*Work to do*:
Copy out the lines below exactly, starting with the line containing "The width and height of the screenshot is (1456, 819). Identify" and continuing through the line containing "coordinates (130, 85).".

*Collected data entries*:
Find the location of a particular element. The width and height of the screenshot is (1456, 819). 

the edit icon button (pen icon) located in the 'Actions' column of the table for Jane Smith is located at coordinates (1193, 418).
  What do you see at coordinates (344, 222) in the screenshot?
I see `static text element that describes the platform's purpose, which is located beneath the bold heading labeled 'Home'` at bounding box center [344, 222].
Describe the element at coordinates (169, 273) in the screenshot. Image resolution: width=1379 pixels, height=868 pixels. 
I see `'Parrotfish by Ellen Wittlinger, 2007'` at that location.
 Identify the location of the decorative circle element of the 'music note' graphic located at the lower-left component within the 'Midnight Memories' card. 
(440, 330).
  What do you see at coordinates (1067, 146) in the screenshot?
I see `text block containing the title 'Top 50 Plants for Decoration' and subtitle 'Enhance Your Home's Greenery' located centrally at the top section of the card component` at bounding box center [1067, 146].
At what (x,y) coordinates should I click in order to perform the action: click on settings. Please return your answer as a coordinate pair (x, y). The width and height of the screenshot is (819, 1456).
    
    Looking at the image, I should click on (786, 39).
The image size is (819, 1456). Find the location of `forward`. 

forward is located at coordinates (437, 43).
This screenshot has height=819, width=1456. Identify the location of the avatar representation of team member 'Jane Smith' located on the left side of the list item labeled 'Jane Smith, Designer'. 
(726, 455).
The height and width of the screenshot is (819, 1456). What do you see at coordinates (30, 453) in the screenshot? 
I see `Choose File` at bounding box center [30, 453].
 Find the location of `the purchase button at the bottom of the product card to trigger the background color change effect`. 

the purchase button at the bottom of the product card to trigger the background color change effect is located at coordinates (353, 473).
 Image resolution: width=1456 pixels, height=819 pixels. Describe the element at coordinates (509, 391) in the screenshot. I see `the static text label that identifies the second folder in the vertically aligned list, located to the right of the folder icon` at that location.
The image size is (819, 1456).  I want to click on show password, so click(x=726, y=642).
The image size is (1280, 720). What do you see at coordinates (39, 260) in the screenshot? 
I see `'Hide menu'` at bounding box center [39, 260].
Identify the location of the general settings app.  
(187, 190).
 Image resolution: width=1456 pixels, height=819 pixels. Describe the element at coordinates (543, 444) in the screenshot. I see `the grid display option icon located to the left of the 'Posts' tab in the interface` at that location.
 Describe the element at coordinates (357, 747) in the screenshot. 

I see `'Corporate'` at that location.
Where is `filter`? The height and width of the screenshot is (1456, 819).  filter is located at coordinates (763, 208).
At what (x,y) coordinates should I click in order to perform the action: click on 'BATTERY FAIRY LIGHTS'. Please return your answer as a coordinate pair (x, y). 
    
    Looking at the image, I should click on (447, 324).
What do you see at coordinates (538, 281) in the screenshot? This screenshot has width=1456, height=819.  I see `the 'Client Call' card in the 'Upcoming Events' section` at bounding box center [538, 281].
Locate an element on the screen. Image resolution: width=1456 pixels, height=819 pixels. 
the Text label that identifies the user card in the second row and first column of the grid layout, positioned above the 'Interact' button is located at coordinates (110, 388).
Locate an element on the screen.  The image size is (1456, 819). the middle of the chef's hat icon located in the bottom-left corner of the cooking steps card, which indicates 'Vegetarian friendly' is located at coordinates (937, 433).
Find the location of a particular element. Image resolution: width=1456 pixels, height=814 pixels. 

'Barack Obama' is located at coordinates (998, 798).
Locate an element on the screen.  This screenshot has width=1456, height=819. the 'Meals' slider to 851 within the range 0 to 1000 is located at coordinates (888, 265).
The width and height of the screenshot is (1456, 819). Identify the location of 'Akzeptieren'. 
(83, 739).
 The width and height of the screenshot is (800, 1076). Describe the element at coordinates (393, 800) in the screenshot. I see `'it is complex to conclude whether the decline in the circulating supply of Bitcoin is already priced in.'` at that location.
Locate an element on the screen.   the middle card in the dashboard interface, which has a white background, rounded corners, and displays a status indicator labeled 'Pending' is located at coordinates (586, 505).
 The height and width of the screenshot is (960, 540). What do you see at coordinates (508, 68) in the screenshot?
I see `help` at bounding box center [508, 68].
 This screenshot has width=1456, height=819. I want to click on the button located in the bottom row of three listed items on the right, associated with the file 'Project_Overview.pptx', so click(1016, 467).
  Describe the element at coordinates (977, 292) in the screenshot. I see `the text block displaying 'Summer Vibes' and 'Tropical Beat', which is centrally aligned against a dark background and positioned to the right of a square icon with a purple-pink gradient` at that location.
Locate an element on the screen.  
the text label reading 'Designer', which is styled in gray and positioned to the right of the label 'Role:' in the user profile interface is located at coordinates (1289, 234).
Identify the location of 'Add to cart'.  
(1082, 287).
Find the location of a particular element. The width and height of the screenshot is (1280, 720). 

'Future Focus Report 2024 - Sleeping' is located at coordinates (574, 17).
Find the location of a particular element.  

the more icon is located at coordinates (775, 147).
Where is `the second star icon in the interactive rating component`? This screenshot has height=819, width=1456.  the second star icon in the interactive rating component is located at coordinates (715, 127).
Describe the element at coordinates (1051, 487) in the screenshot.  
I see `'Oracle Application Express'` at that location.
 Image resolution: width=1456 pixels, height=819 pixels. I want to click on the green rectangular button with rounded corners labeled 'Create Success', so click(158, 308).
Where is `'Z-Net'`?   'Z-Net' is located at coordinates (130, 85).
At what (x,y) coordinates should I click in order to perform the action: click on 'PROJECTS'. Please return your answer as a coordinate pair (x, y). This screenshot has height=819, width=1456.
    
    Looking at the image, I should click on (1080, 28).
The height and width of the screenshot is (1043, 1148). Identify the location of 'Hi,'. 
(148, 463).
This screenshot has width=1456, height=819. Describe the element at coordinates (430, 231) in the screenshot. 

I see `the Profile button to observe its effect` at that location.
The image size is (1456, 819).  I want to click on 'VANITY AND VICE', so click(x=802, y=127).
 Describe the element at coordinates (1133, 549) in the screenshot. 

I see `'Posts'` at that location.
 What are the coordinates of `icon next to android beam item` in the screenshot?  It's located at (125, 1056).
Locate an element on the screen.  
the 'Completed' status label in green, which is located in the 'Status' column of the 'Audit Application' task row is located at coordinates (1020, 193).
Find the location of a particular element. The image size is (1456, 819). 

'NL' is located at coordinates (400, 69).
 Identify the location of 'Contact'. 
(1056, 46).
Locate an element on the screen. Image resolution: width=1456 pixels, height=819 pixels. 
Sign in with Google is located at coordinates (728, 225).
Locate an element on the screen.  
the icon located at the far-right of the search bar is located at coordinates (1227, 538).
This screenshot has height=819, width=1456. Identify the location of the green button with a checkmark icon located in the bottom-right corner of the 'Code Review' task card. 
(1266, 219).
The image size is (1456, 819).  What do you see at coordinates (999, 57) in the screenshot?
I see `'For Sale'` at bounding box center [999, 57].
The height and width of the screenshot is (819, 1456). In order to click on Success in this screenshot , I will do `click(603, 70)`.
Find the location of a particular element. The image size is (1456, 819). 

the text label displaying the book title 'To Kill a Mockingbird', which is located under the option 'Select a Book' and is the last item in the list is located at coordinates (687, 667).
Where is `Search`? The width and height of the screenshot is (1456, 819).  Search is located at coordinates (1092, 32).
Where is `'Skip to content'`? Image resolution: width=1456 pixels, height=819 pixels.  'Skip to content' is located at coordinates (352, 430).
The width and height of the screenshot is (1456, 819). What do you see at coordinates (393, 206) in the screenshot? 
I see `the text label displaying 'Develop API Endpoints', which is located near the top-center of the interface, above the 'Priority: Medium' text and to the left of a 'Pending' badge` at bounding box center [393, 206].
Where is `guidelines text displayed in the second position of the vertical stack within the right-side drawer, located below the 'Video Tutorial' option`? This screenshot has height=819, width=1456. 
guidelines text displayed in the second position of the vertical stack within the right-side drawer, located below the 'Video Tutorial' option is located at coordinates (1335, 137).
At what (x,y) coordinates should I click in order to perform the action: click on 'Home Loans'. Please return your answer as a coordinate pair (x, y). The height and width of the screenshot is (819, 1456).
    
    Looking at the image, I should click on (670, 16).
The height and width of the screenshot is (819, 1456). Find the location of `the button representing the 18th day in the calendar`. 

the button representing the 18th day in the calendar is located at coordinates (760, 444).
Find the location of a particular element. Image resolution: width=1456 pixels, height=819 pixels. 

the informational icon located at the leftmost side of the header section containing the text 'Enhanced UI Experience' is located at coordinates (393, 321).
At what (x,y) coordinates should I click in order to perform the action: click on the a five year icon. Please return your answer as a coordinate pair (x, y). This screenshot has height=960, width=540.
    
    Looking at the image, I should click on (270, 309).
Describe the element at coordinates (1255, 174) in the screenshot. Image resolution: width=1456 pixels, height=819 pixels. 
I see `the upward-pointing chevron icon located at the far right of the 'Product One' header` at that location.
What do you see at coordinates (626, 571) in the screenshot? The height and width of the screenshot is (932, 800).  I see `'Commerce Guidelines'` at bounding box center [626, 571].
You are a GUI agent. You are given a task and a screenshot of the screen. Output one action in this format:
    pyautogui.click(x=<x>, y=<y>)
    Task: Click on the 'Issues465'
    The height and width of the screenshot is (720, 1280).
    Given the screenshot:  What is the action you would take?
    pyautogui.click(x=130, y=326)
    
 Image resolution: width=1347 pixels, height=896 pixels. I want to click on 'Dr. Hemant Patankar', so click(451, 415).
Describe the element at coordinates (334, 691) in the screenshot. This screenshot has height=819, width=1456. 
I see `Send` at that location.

*Result of this exercise*:
The width and height of the screenshot is (1456, 819). Identify the location of 'Akzeptieren'. 
(83, 739).
 The width and height of the screenshot is (800, 1076). Describe the element at coordinates (393, 800) in the screenshot. I see `'it is complex to conclude whether the decline in the circulating supply of Bitcoin is already priced in.'` at that location.
Locate an element on the screen.   the middle card in the dashboard interface, which has a white background, rounded corners, and displays a status indicator labeled 'Pending' is located at coordinates (586, 505).
 The height and width of the screenshot is (960, 540). What do you see at coordinates (508, 68) in the screenshot?
I see `help` at bounding box center [508, 68].
 This screenshot has width=1456, height=819. I want to click on the button located in the bottom row of three listed items on the right, associated with the file 'Project_Overview.pptx', so click(1016, 467).
  Describe the element at coordinates (977, 292) in the screenshot. I see `the text block displaying 'Summer Vibes' and 'Tropical Beat', which is centrally aligned against a dark background and positioned to the right of a square icon with a purple-pink gradient` at that location.
Locate an element on the screen.  
the text label reading 'Designer', which is styled in gray and positioned to the right of the label 'Role:' in the user profile interface is located at coordinates (1289, 234).
Identify the location of 'Add to cart'.  
(1082, 287).
Find the location of a particular element. The width and height of the screenshot is (1280, 720). 

'Future Focus Report 2024 - Sleeping' is located at coordinates (574, 17).
Find the location of a particular element.  

the more icon is located at coordinates (775, 147).
Where is `the second star icon in the interactive rating component`? This screenshot has height=819, width=1456.  the second star icon in the interactive rating component is located at coordinates (715, 127).
Describe the element at coordinates (1051, 487) in the screenshot.  
I see `'Oracle Application Express'` at that location.
 Image resolution: width=1456 pixels, height=819 pixels. I want to click on the green rectangular button with rounded corners labeled 'Create Success', so click(158, 308).
Where is `'Z-Net'`?   'Z-Net' is located at coordinates (130, 85).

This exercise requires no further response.